We can say that the crowdfunding is an under-category of the crowdsourcing, because it is a way to rase money from people on Internet in order to create a project. You can do it for everything: to create a book, a firm, to finance a band…Even if I’ve never heard somebody get a new house with a swimming pool with crowdfunding, because by principle,  it is not for financing your personal life. .

We have money to buy a new guitar but not enough to produce our CD or some shows

The crowfunding is very used in the music industry. The first major operation of crowd funding was in 1997 with the British rock band Marillion, thanks to their American fans. They took the initiative to raise some money in order to enable the band to be on tour in the United States. This operation looks like to a fairytale: Marillion left the major company EMI in 1997 and thanks to a strong and direct relation with their fans on Internet, this crowfunding operation raised more than 60 000$ and they made a very successful tour in the United States.

Gashcat’s Kickstarter page. They want some money for their van during their tour.

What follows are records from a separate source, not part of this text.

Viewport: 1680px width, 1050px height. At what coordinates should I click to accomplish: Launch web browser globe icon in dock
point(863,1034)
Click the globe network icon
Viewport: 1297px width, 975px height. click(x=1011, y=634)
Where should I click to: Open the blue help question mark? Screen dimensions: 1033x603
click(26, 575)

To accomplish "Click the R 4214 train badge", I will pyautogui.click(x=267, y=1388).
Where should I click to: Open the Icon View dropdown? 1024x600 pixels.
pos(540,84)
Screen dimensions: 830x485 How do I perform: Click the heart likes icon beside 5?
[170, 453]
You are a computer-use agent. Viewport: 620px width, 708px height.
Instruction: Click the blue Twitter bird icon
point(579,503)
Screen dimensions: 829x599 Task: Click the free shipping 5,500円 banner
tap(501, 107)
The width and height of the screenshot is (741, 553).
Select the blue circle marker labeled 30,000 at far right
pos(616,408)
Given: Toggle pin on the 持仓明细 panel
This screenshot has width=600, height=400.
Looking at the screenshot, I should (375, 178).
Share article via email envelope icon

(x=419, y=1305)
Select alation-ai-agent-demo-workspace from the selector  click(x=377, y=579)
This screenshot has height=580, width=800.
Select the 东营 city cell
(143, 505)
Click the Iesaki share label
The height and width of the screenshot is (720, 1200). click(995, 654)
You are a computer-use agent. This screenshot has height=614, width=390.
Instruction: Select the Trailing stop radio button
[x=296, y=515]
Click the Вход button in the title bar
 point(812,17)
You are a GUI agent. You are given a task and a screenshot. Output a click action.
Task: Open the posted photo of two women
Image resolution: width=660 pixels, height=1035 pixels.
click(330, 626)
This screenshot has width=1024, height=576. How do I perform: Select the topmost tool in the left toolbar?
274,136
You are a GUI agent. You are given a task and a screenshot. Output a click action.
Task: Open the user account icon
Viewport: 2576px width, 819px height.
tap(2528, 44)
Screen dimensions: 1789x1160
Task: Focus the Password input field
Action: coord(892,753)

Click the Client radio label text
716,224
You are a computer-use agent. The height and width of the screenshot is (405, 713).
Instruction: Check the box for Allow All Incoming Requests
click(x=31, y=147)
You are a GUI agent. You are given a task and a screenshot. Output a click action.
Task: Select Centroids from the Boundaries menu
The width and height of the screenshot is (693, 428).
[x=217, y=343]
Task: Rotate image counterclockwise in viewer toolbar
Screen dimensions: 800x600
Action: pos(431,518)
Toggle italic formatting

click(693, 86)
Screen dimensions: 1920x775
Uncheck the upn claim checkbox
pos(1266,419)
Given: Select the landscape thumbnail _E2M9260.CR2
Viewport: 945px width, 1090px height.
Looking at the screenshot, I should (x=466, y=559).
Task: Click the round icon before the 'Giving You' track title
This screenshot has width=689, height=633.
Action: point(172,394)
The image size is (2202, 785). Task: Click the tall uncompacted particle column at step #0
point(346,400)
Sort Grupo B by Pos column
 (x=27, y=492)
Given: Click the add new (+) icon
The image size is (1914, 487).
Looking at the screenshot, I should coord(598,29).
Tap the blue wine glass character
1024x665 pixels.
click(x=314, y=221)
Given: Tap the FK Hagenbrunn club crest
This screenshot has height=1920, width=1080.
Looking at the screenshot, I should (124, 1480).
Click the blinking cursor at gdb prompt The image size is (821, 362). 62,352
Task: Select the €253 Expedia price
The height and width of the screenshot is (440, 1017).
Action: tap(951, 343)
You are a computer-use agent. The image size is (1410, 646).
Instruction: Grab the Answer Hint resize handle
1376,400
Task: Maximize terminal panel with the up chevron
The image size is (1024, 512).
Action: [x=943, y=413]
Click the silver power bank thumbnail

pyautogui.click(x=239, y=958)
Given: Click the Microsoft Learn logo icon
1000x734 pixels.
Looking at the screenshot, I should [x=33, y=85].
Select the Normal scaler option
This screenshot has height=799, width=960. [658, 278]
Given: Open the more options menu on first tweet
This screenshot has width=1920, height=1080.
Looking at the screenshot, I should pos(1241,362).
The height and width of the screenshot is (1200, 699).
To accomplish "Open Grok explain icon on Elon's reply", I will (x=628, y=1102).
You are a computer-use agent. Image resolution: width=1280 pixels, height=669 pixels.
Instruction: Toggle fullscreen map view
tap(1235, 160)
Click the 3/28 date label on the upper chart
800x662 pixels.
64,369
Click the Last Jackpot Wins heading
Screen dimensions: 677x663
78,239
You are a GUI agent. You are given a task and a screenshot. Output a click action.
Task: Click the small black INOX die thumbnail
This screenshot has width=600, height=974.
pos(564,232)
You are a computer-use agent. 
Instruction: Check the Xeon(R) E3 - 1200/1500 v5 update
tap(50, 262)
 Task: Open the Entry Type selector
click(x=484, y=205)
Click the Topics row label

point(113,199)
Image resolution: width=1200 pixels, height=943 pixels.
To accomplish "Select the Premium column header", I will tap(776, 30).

As this example illustrates this, the crowdfunding is essentially used by independent bands who don’t have a label. The most famous american crowdfunding website is probably Kickstarter. Sponsored by Wired, the New-York Times, Pitchfork and CNN, this funding platform groups different kinds of project as art, dance, design, music, theater…People give money to the project that they want to support. But one of the golden rules of Kickstarter is people won’t receive money in return but rewards such as copies of the work (if you financed a book for example) or just fun to take part to a project.

To give you an idea of the success of Kickstarter, since 2009  the platform has raised 75 million of dollars for more than 10 000 projects. And they can be really, really  well-supported. For example, the singer Julia Nunes wanted to 15 000$ in order to produce a CD. She finally raised 77 888 $. But not a lot of projects are expensive, as Joel Howard, a musician who needed only 500$ in order to produce his first EP. The only main problem of Kickstrater is that the bands are not well classified, cybernauts have to be very patient in order to find a group that they would want to finance.

A french platform, MyMajorCompany, was especially created to help independent musicians to raise funds. Cybernauts give them money and in return, they can earn 20% on the album sales. Gregoire was probably the most successful artist (but not the most talented), he found enough money to produce his EP and sold more than 1 million of albums. But the thing that most of people doesn’t know is that MyMajorCompany signed a physical and digital retailing contract with Warner Bros. The royalties for the musicians are only 20%. TRAPPED.

Sorry I was trying my new guitar, I didn’t hear you. Basically, why is crowdsourcing great?

Without taking in account MyMajorCompany, most of these platforms gives to your band a total independency, far from the labels. More globally, this system delete a lot of intermediaries between you and your fans, your are not dependent of your producer, your label…

It also allows some bands to be discovered directly by the public, without necessarily fit in the standard criteria of the majors. Thanks, not everybody wants to sing like Lady Gaga.

Them, For most of the bands that people give money, at a certain amount (about 10$) they will send to their fans the produced CD with some goodies or limited editions that enable musicians to “sell” some CDs at the same time.

And probably the most important thing is that groups have to convince people to give them money, but then it ensures them to have loyal fans. Once people finance your project, which is a very high consumption engagement, they will want to follow you in order to see the potential returns on investment or just because they feel connected to you. They will want probably see you in concert, which also ensure you a public and incomes.

Well, maybe if my parents financed Iggy Pop or the Cure, they would have take care of their CDs.